它與他熟悉的厭憎、謀劃與貪念不同,它熾熱,卻又純凈,像是天馬行空的話本子里所描繪的詞一般,諸如“情竇”、諸如“悸動”。
當真如此嗎在他與方臨淵之間。
這種認知,讓趙璴握著牙箸的手都收緊了。
他是披著畫皮的妖鬼,和任何美好的詞匯都不沾邊。若是當真讓他窺見這樣美妙的一隅,他定會毫不猶豫地撲上去,搶奪、霸占、據為己有。
但是不行。
他怕一切只是他的癔癥,他欲念侵邪之后生出的妄想。
他不能嚇到方臨淵。
所以,他只能強忍著,硬收著鋒銳的利爪和叫囂的獠牙,將自己兇悍的魂魄囚禁在眼下這副昳麗的軀殼中,學著那些女妖,去試探、去誘惑。
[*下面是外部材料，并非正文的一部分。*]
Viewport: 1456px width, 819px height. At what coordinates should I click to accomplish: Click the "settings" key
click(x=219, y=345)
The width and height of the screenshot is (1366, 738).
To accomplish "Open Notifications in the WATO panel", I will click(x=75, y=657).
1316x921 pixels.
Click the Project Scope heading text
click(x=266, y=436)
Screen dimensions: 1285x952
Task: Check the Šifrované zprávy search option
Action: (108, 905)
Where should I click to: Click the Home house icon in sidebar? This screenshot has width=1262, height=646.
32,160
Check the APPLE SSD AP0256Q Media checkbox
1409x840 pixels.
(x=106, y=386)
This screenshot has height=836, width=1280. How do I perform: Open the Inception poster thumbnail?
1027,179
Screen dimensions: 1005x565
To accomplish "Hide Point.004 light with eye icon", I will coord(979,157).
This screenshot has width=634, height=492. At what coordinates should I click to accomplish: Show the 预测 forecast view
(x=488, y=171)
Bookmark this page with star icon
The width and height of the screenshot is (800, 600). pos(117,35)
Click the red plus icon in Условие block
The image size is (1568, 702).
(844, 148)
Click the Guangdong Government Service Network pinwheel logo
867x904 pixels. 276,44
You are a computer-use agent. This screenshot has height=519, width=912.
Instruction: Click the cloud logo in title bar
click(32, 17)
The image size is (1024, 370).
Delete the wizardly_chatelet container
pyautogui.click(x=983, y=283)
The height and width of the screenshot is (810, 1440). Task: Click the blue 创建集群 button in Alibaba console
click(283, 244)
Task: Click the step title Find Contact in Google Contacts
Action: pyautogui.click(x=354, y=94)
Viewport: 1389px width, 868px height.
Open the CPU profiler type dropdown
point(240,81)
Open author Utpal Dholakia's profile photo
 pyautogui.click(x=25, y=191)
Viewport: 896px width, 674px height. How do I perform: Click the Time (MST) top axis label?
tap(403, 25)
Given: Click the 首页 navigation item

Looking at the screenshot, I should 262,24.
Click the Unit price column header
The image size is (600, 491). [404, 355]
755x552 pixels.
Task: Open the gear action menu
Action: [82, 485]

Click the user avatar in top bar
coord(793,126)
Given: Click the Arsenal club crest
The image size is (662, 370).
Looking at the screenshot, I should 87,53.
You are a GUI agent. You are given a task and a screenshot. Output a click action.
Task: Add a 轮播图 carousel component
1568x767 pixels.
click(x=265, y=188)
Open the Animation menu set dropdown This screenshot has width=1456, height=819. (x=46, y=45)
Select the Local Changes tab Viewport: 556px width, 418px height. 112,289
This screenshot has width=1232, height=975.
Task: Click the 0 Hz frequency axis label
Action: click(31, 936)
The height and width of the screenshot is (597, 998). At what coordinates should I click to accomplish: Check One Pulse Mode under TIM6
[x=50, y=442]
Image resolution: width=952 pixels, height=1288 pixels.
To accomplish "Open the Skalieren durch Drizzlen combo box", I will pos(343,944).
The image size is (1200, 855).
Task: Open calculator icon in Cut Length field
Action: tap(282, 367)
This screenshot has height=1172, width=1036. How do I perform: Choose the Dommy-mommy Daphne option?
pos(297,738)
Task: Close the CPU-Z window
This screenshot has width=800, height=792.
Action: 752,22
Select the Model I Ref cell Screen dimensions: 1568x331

這令他仍潛在黑暗里,但又與他以往每一次黑暗中的潛行不同。
這回,他步步為營地,是要去碰天上的太陽。
趙璴的心臟又忍不住酥麻地戰栗起來。
那日在大朝會上,對于桑知辛奏呈的核稅二十一法,鴻佑帝不置可否,以至于兩天下來,彈劾桑知辛的奏折不知凡幾,其中更有言辭激烈、出口痛罵者,說桑知辛妖言媚上,就是為了遮掩自己的丑惡行徑。
鴻佑帝一直沒有回應。
直到兩日之后,又在御書房外長跪許久的桑知辛,終于得到了單獨面圣的機會。
那天,據說陛下只問了桑知辛三個問題。
三問之后,不知桑知辛說了什么,冷置他多日的陛下竟龍顏大悅,非但恢復了桑知辛中書侍郎的官職,還將核稅法收在了御案之上,說要拿去由六部商議核準細節。
這在朝野上下,簡直是平地一聲驚雷。
陛下問了什么,桑知辛又是怎么答的所有人都想知道他是如何化朽為神的,又打算如何處置他們這些昔日的同僚與舊敵。
朝中兩派官員亂成了一團。
而方臨淵得到這個消息,亦是震驚至極。
不過,他沒像那些官吏一般急迫亂撞,畢竟再如何核查稅務與財收,他都坦坦蕩蕩并不怕查。
唯一擔憂的,就是趙璴。
他這日離了衙門,便徑直去了懷玉閣。此時時辰尚早,懷玉閣還沒布晚膳,窗外夕陽灼灼,趙璴恰坐在窗邊,手中是拿著幾封信。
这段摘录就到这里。